An absence of compassion can corrupt the decency of a community, a state, a nation. Fear and anger can make us vindictive, abusive, unjust and unfair, until we all suffer from the absence of mercy and we condemn ourselves as much as we victimize others."


― Bryan Stevenson, "Just Mercy: A Story of Justice and Redemption"




A child of war, I had never experienced an act of war until 9/11. I did not lose anyone close to me that day, but have friends, students and colleagues who barely survived. I know one or two people who signed up to become soldiers, to fight "for our country." Swords into ploughshares: one soldier eventually became a relief worker in Afghanistan during America's 20-year occupation, another disappeared into refugee camp in Chad as a medic and surfaced in Tunisia ten years later. I have Israeli cousins who refused to fight Palestinians and ended up in jail as conscientious objectors, others who are proud IDF warriors. I have Palestinian friends whose families were deracinated during the Nakba and are so bitter and distraught right now they have asked me to remove them from my blog blasts. "I cannot read what you write," one said, which is more a lament than a reason. 


We are all afflicted and conflicted, we are all in pain. 


I have been collecting quotes about war, peace, reconciliation justice and disarmament for a very long time.
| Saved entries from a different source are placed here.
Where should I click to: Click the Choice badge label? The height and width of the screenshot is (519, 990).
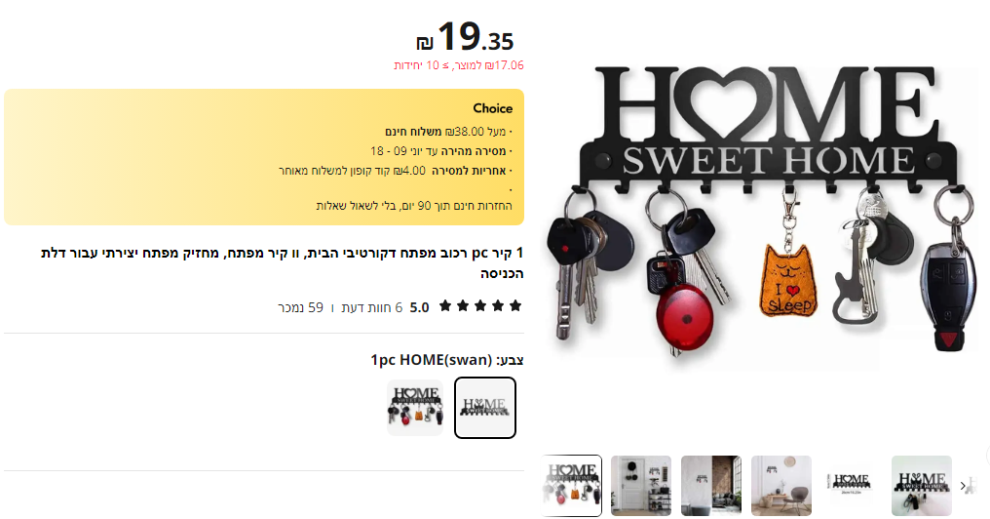coord(492,108)
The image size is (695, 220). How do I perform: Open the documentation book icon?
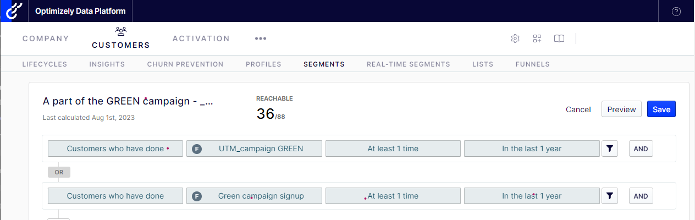tap(559, 39)
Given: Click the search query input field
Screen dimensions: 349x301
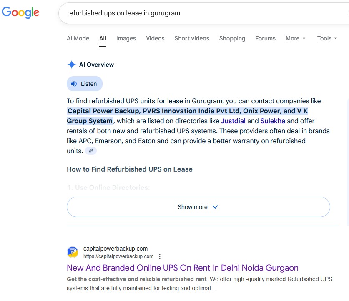Looking at the screenshot, I should click(200, 13).
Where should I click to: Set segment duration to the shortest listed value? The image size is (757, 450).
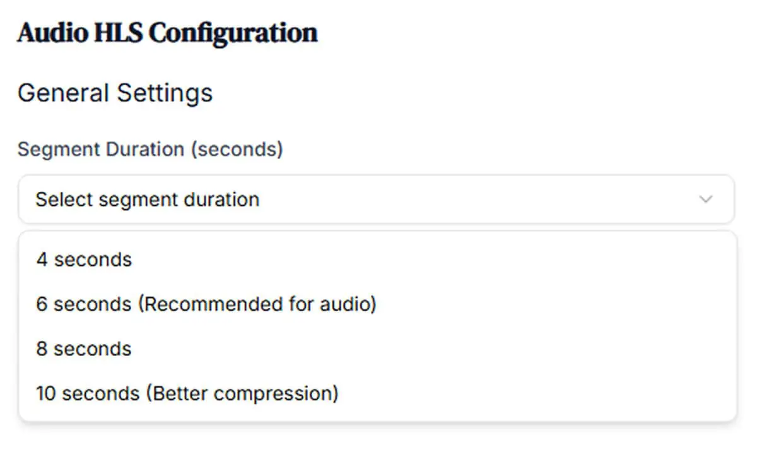[378, 259]
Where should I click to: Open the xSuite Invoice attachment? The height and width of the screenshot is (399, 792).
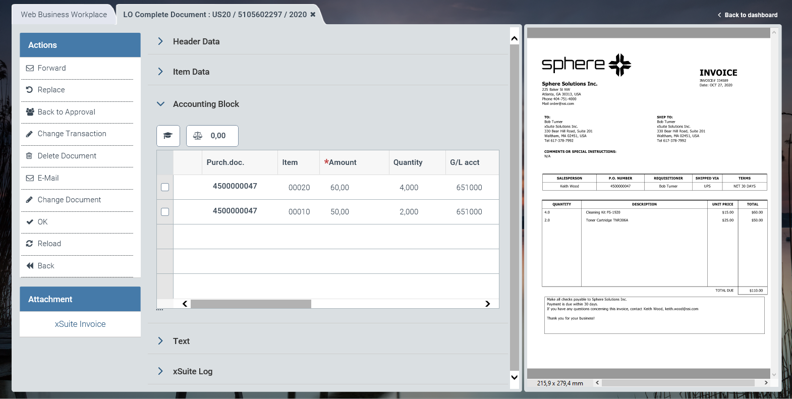point(80,324)
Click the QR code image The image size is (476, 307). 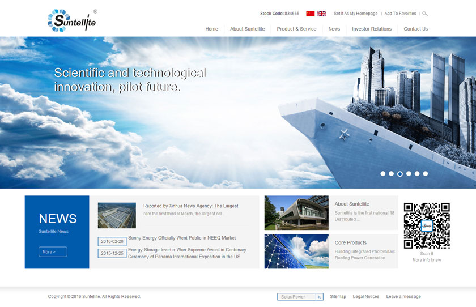click(426, 225)
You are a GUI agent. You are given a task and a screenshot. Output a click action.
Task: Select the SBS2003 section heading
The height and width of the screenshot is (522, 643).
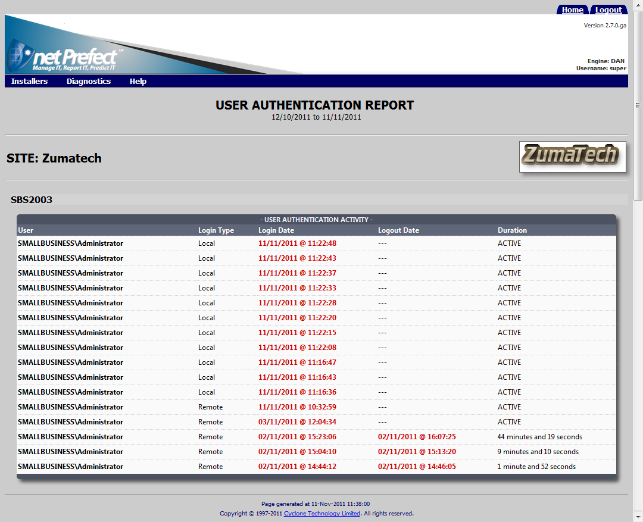tap(32, 200)
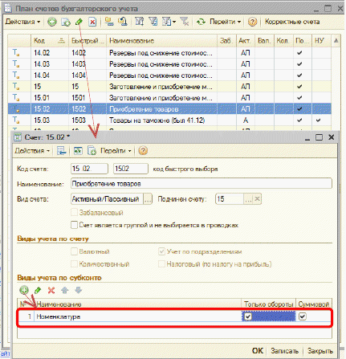This screenshot has height=359, width=346.
Task: Move subconto down with the down arrow icon
Action: click(79, 290)
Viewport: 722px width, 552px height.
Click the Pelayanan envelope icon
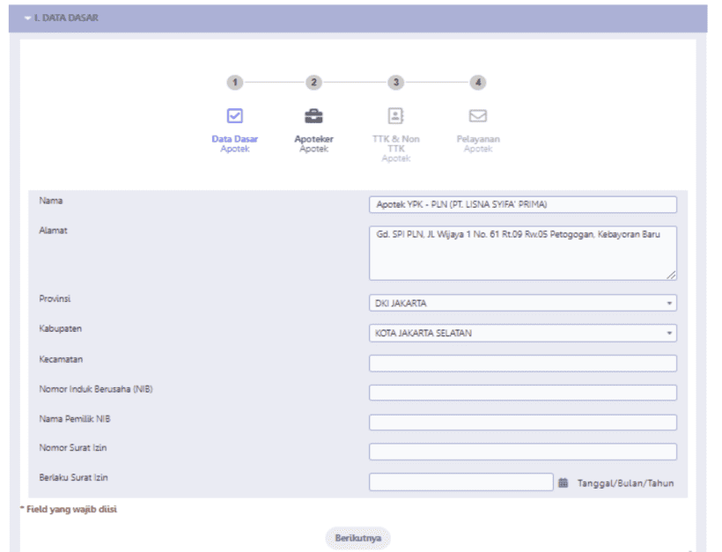point(477,115)
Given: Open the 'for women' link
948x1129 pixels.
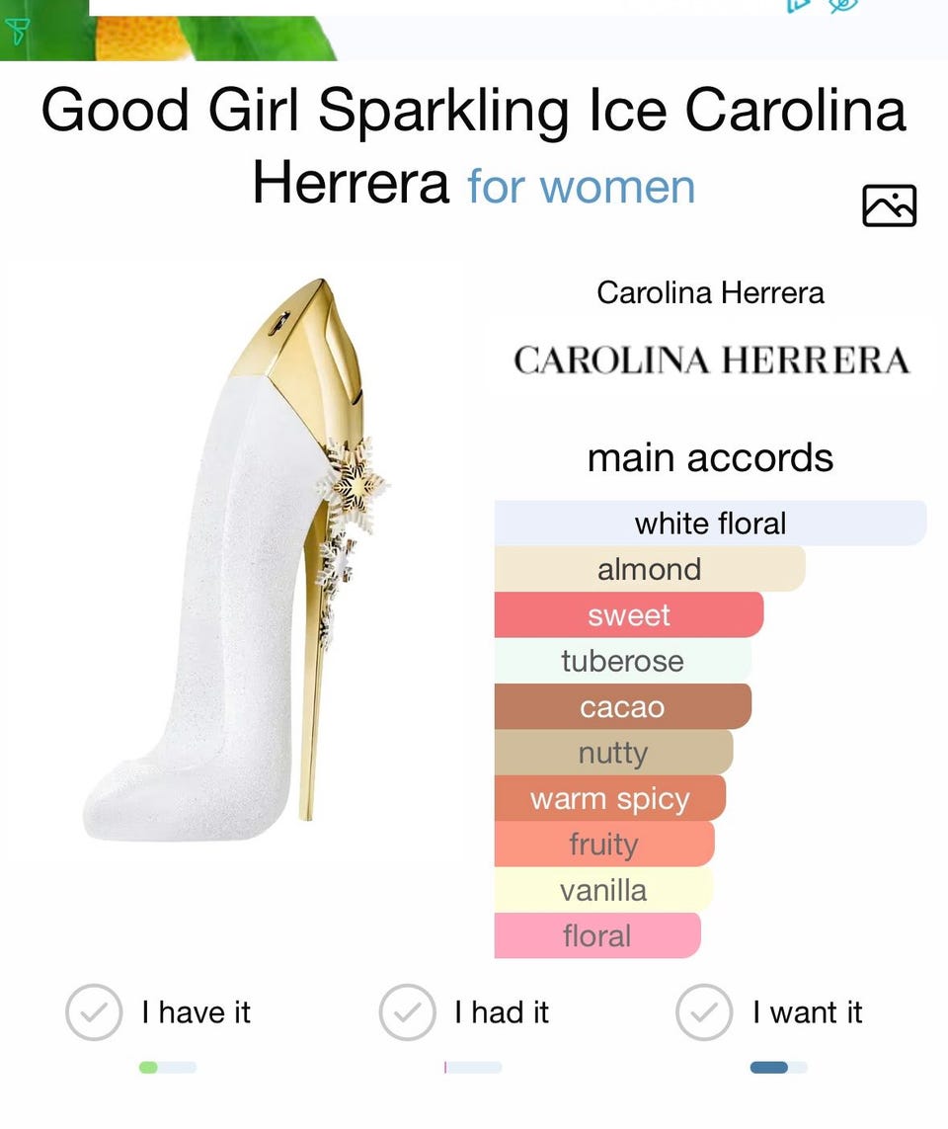Looking at the screenshot, I should coord(581,186).
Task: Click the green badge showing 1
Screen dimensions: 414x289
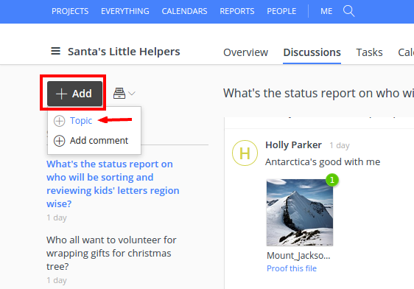Action: click(332, 180)
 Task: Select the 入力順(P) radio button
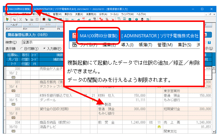[52, 48]
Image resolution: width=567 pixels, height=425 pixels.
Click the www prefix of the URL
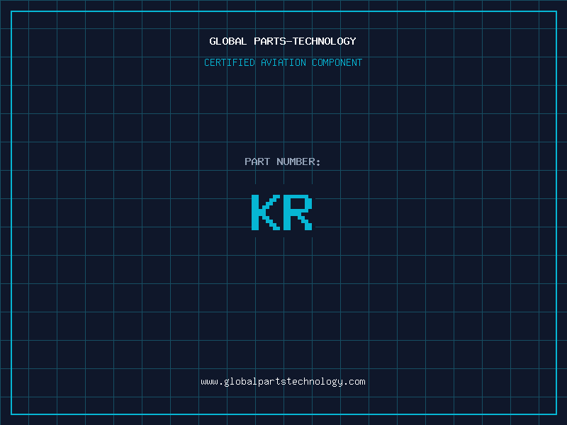click(209, 382)
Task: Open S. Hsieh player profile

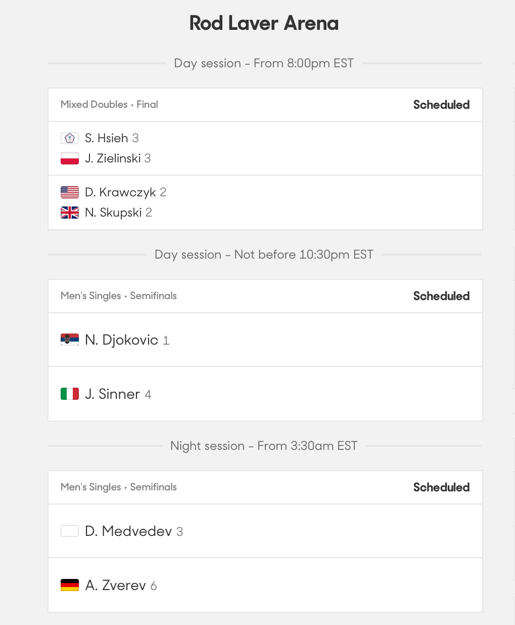Action: (x=107, y=138)
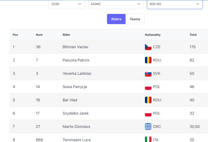Click the Greek flag icon beside GRC
Screen dimensions: 208x142
point(148,127)
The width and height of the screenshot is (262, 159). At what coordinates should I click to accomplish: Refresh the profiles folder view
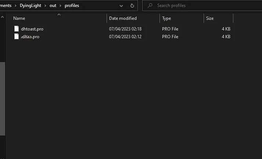click(132, 6)
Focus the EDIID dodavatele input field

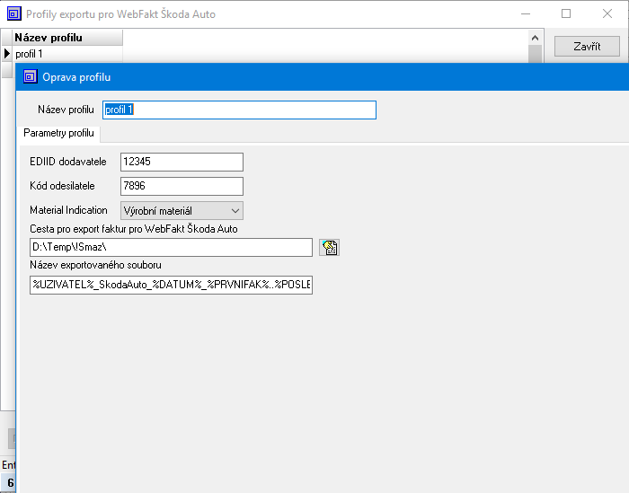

I pulled up a couple of them for this post in an effort to focus my thoughts this week which seem to be running with the wind and the falling leaves, a wild language only a Lenape can track and decipher, but they too are displaced. Because of all the rain this summer, it's not a brilliant autumn here; there are very few oranges and reds. The leaves turn yellow, then slightly orange, then brown, and fall. That seems the perfect metaphor for the war fever in the Middle East and the ongoing catastrophe in Ukraine with its ever increasing body count: what once was vivid and potent with life, has been destroyed by human stupidity and callous disregard, or been forced into violent self-defense and then offense, an unintended consequence of patriotism and nation building.


I am not sure if I am a Pacifist, with a capital P, or if I would take up arms against an oppressor, or if I would have the strength of a Gandhi or a Martin Luther King Jr. to lay my body down in the path of a tank. I don't think anyone can predict what they would do in a reign of terror. And I am sitting in a comfortable room in upstate New York where  there are no bombs, no soldiers, no air raid sirens,  and there is food in my refrigerator and water flowing out of the tap. So I can only offer my thoughts here today, and my feelings: I am utterly sickened by these wars. I am heartbroken.




Vengeance, whatever its justification or cause, is a wrecking ball. The soldiers go off to war wrapped in their flags. The arms dealers and manufacturers continue to amass their fortunes. Diplomats in heavily curtained rooms speak in tongues, seemingly impotent to stop the war fever.


"Rules of war?" That's an oxymoron. Why even pretend that there are rules of war? Or try to enforce them?  


We are not dumb, we are not living in caves. We can see and hear and feel the government officials and diplomats who speak sense, and those who resort to platitudes and lies.    




This post is dedicated to the innocent civilians in Ukraine, Israel, and Palestine. And to those who fight for peace, the only war worth fighting.